### Exercise
State the count of lines below featuring the word "will", and write nothing further.

Input data Start Marker

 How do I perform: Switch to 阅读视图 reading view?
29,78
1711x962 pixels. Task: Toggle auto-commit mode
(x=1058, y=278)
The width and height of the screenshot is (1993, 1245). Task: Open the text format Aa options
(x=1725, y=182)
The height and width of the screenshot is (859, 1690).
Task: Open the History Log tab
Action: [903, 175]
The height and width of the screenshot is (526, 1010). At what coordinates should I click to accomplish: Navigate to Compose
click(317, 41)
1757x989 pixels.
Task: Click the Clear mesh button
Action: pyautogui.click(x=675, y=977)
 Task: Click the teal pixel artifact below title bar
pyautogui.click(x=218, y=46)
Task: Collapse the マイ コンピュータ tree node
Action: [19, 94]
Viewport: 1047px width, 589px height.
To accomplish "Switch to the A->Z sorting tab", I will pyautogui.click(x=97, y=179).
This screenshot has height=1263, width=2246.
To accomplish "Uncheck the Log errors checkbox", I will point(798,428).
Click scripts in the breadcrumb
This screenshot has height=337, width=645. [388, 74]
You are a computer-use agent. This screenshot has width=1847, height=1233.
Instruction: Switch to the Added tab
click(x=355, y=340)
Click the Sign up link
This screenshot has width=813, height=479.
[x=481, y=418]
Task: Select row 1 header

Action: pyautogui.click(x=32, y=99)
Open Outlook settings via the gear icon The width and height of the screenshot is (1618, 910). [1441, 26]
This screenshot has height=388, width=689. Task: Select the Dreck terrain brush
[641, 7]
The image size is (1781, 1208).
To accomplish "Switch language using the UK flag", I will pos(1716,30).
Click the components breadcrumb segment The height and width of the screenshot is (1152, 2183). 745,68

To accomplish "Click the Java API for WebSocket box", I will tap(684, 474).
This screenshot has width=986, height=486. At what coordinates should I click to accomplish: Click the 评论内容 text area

Input data End Marker

### Task response
4